The debates, however, were not completely without meaning. Though we learned very little about policy positions that we didn’t already know, it was a moment in which U.S. paternalism and egoism took center stage. The language we use to talk about foreign policy is not just about whether Obama or Romney think we should bomb Syria, or how we should deal with Afghanistan, even though those are important things to know about a President. It also reflects how we think about other countries and our relationships with them. When we talk about Iran and how it would be “completely unacceptable” for Iran to gain nuclear capability, it begs the question—when did we get elected in Iran? At what point did we decide that we could dictate what a country could and could not do? Of course the United States has been doing that since we decided that Germany had no right to violate the sovereignty of other nations and subjugate them (i.e. World War I). Ironically, the candidates both agreed that should the sanctions fail we would use military force to secure our own safety. In 1963 John F. Kennedy delivered his famous “American University” speech in which he declared that, “the world knows that America will never start a war.” To imply that we would violate the sanctity of sovereignty for our own sake is pride at it’s most dangerous. To boldly claim that war is justified if it keeps America safe opens a door that could lead to a new era in U.S. colonization in which any country that could be labeled “dangerous” runs the risk of invasion. The fact that Romney and Obama pledge to use violence if necessary is deeply problematic, and that the public sees this as an option in the future is even more cause for concern.
Another example of U.S. paternalism and egoism was exemplified in the conversation on Pakistan.
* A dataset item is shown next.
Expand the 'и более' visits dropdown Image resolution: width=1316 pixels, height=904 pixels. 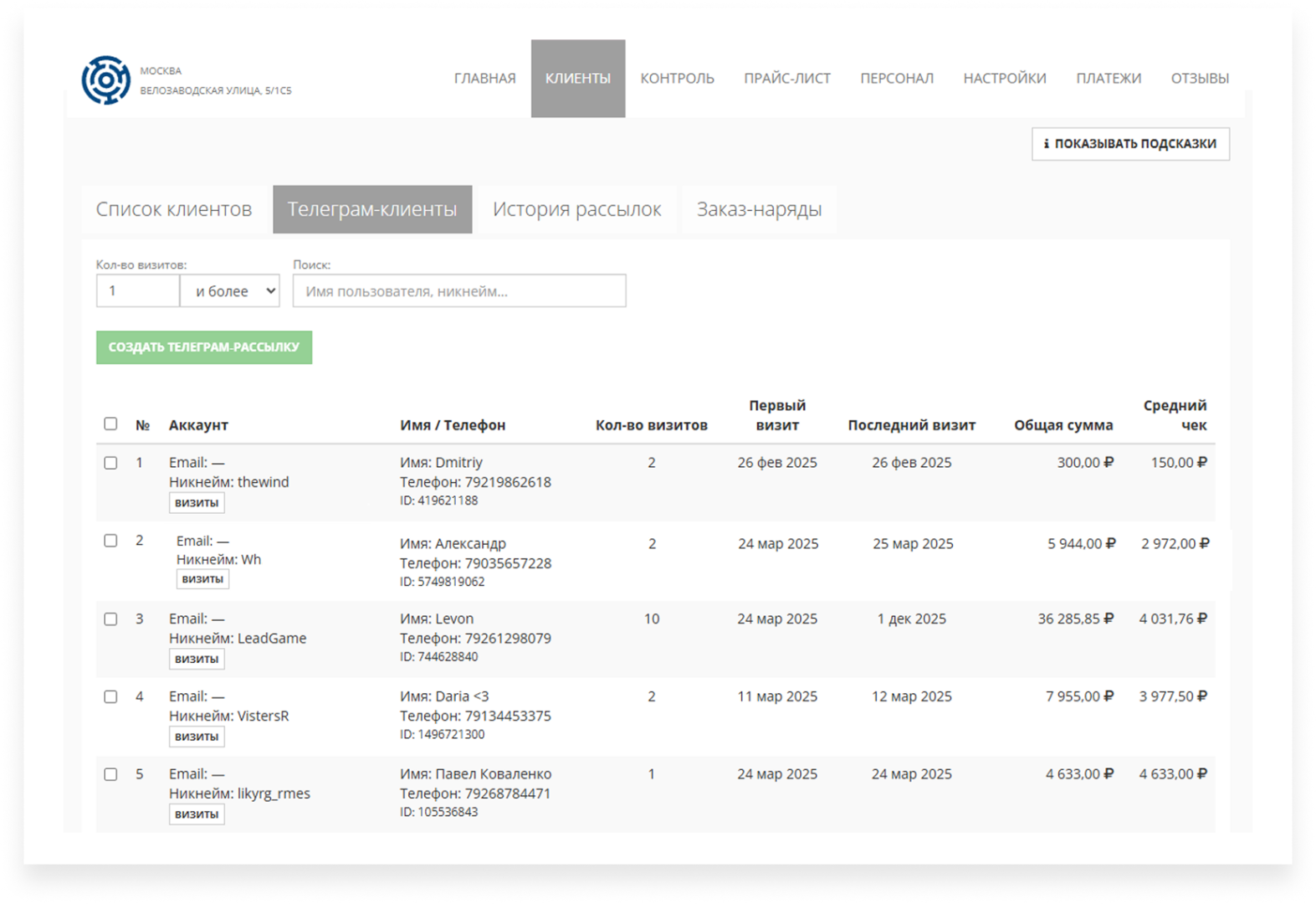coord(230,291)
Bob Schieffer asked Romney if it was time for the U.S. to “divorce” Pakistan and stop sending billions in “aid” to a country that “still provides safe haven for terrorists.” His reply was simple. We cannot sever our ties with Pakistan because they have nuclear weapons, and if they become a failed state terrorists will use those weapons to bomb us. This, of course, implies that if Pakistan is not a democratic nation, then it is a failed nation. Romney then goes on to argue that in order to “save” nations like Pakistan, the US must create an “effective and comprehensive strategy to help move the world away from terror and Islamic extremism.” The implication is that the Arab countries like Egypt, Libya, or Pakistan first need us to identify those threats for them, and then “help” neutralize them. Again we see Obama and Romney very casually discussing what in essence is a violation of state sovereignty. Imagine for a moment if Hu Jintao or Kim Jong-un gave a speech in which they stated they would create a comprehensive plan to move America away from extremist capitalism and towards a more communist system of government. Hard to imagine? That might be because it seems to be the sole responsibility of the U.S. to craft a domestic policy for the world.
As the campaign season comes to a close, many of these same policies and opinions will be repeated again (and again…and again). Perhaps listeners will become more enamored with the arguments once they’ve been repeated ad-nauseam. Or perhaps listeners will become more critical of the language used to communicate policy and will look beyond the words to see the ideological underpinnings and their consequences for the U.S. and for the world. And if I keep trying, maybe I’ll come to like mushrooms.